In Ucraina Stati Uniti e NATO lanciano l'allarme: «È l'inizio dell'invasione russa in Ucraina»

SDA

22.2.2022 - 22:45

Il presidente statunitense Joe Biden.
Il presidente statunitense Joe Biden.
AP

«Questo è l'inizio di un'invasione russa in Ucraina». Joe Biden abbandona la cautela delle ore successive al riconoscimento del Donbass da parte di Vladimir Putin e si rivolge agli americani per spiegare che la guerra è a un passo, e può arrivare «fino a Kiev». L'allarme è condiviso dalla Nato, secondo cui la Russia «è ormai passata all'azione militare».

Tuttavia la risposta dello zar, ancora una volta, tiene tutti sulla corda: da una parte ha messo in stand-by le sue truppe, dall'altra ha lanciato una nuova sfida, riconoscendo ai separatisti la sovranità «su tutta la regione» di Lugansk e Donetsk. Per Kiev le intenzioni sono chiarissime: «Resuscitare l'Urss», ha avvertito Volodimyr Zelensky, che ha promesso una difesa strenua all'integrità del suo Paese.

La svolta drammatica impressa da Putin alla crisi ucraina è motivo di estrema preoccupazione alla Casa Bianca.

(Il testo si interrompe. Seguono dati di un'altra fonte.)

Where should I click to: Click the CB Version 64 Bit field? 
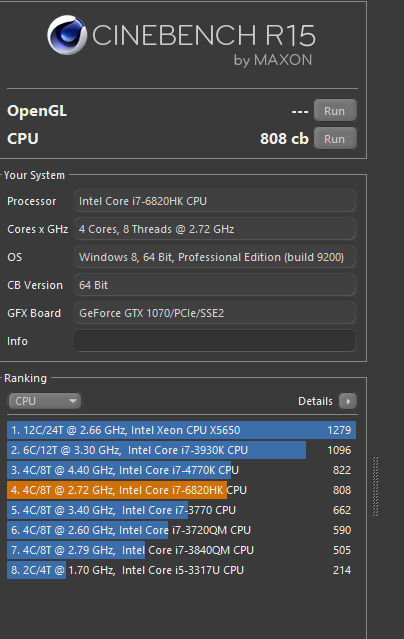tap(215, 285)
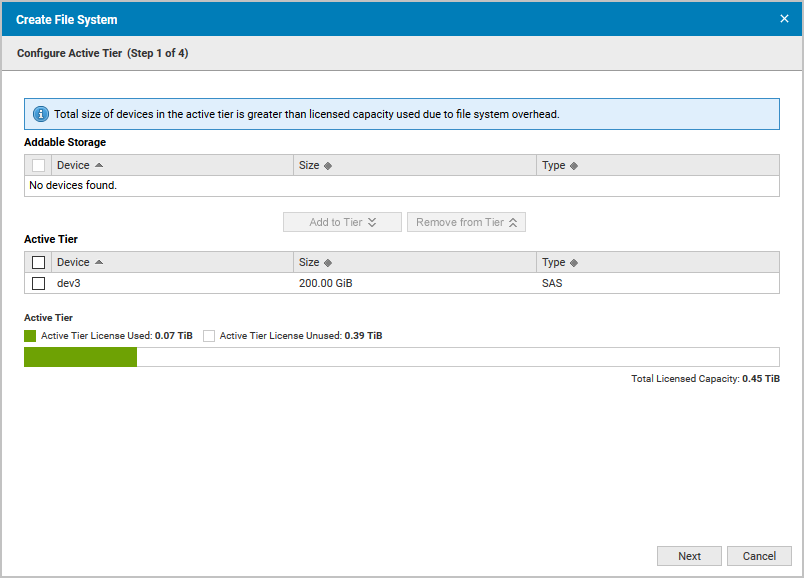Click the Next button
The height and width of the screenshot is (578, 804).
pyautogui.click(x=689, y=555)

Biden, che come prima reazione si era limitato a denunciare una «violazione degli impegni internazionali» da parte di Mosca, si è rivolto alla nazione con toni più fermi.

Le azioni nel Donbass equivalgono «all'inizio di un'invasione» e i russi potrebbero decidere di lanciare attacchi su larga scala contro varie città ucraine, «compresa la capitale Kiev», ha spiegato il presidente americano, annunciando una risposta su due fronti.

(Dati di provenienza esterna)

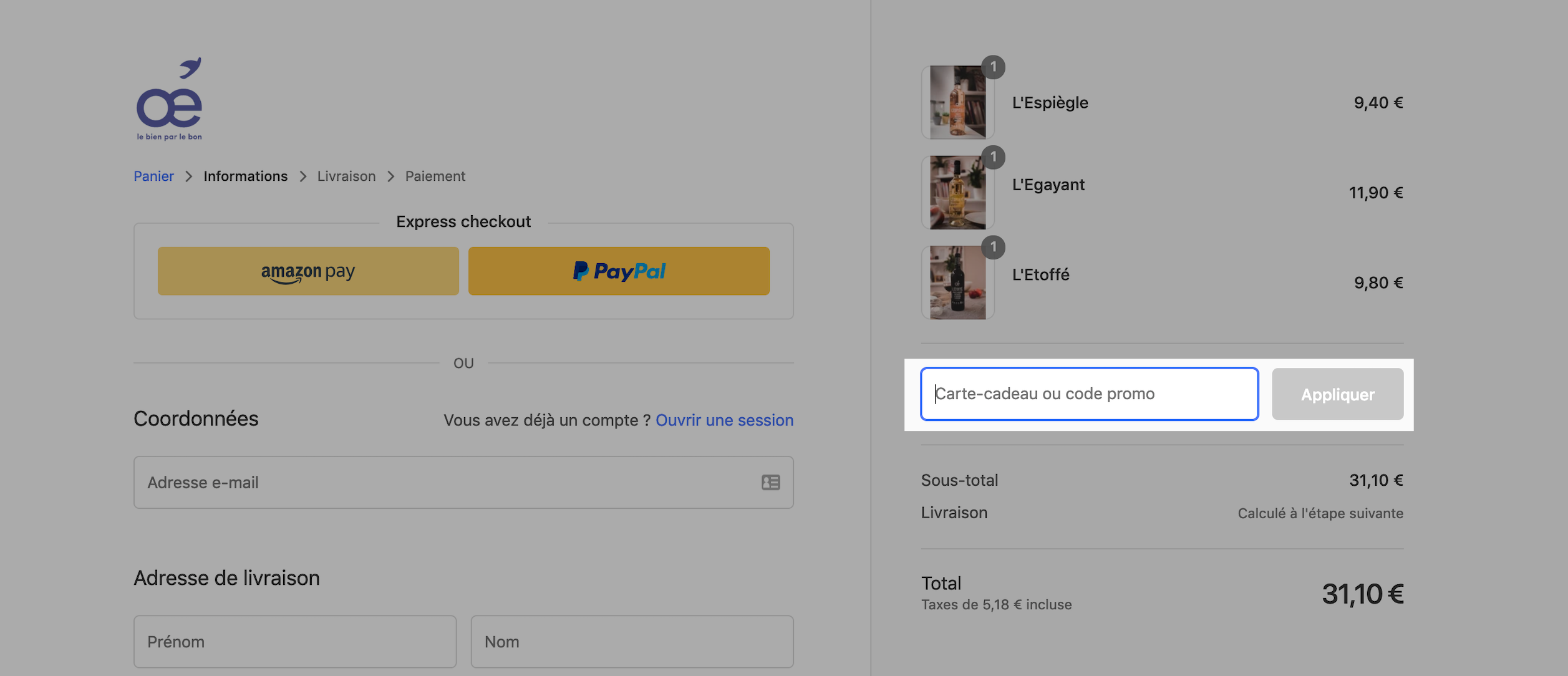Go back to Panier breadcrumb

pyautogui.click(x=153, y=176)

Da una parte, sanzioni ben più dure rispetto a quelle per l'annessione della Crimea. E sul piano militare, con un «dispiegamento aggiuntivo» di truppe Usa nei Paesi Baltici membri della Nato, mentre Washington continuerà a «fornire armi difensive» a Kiev. L'America ed i suoi alleati restano aperti alla diplomazia, ma «purché sia una diplomazia seria», ha avvertito Biden.

Zelensky: le autorità russe vogliono «resuscitare l'Urss»

A una diplomazia più seria da parte di Mosca non sembra però credere più Zelensky. Che dopo aver assorbito lo strappo di Putin sulle repubbliche ribelli, si è rivolto alla nazione con toni accorati.

Le autorità russe vogliono «resuscitare l'Urss», ha avvertito Zelensky, con un riferimento alla politica imperialista condotta da Putin in Cecenia e Georgia, fino alla Crimea. Quindi, ha rinnovato i suoi appelli all'Occidente a un «chiaro sostegno», ma allo stesso tempo ha assicurato che l'Ucraina è «pronta a difendersi», perché «non abbiamo paura della Russia».

Putin ha continuato a mostrare i muscoli

Quanto a Putin, ha continuato a mostrare i muscoli. All'indomani del discorso fiume in cui ha scomodato persino Lenin per liquidare l'entità statuale Ucraina come un artificio dell'Urss, il presidente russo ha ripetuto il suo mantra: Kiev è una «minaccia strategica» per la sua ambizione di dotarsi di armi nucleari tattiche e l'obiettivo deve essere quindi la sua «smilitarizzazione».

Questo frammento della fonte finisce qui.